A reinvenção da hermenêutica passa pela recepção estruturalista de Schleirmacher, enfatizando-se não mais a analítica existencial de Gadamer, mas as ciências dos textos na dinâmica concreta das produções dos sentidos. Nesse sentido, Schleiermacher, na medida em que colocou a necessidade da hermenêutica não no acordo prévio, mas na urgência em resolver os ruídos de comunicação, sempre esteve atento à necessidade de erigir um método gramatical rigoroso capaz de fundar critérios para aferição de interpretações corretas e idôneas. Não deixa de surpreender que, muito antes de todo estruturalismo linguístico, Schleiermacher tenha estabelecido as premissas sólidas de uma ciência do texto. O retorno a Schleirmacher requer, portanto, superar a tradição psicológica com que sua teoria é incorretamente divulgada, para situá-la na juntura entre interpretação divinatória (autor) e interpretação gramatical (texto) e sua recepção (leitor) numa dialética fecunda e criativa em que os sentidos são produzidos de forma objetiva e comunitária sem qualquer disseminação corrosiva (2).

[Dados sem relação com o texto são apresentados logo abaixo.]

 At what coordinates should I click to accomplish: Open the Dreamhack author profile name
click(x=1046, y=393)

Para este mestre, o falar comum é o remédio contra a irracionalidade que pode integrar as subjetividades fechadas e crispadas na aliedade (3).

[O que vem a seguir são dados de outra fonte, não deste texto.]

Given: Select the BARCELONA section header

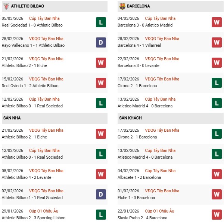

- A interpretação de que a filosofia remonta todo o conhecimento às operações da reflexividade do sujeito de conhecimento é equivocada. A compreensão de A filosofia de Hegel é que a subjetividade, desde que se mergulhe no ritmo da coisa, pode alcançar a objetividade e a efetividade do conceito. Longe de Hegel de resumir o conhecimento aos meandros da subjetividade insulada.
- Friedrich Schleirmacher antecipou todas as conquistas da linguística de Saussure.

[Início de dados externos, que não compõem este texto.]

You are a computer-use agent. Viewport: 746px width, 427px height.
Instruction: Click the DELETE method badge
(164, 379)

- Aliedade é a suspensão do mundo em voo imóvel e quebra da comunidade de comunicação. A aliedade, pois, se apresenta no intérprete que impõe ao texto suas representações (subjetivas), imaginando-se acima da comunidade e da história. Desenvolvi esse conceito com base na poética de Octavio Paz, poeta da alteridade e do encontro criativo com o outro. A interpretação correta é aquela que, suplantando a aleidade, agasalha a alteridade do texto.
Por: Luís Eduardo Gomes do Nascimento, Advogado e Professor da UNEB.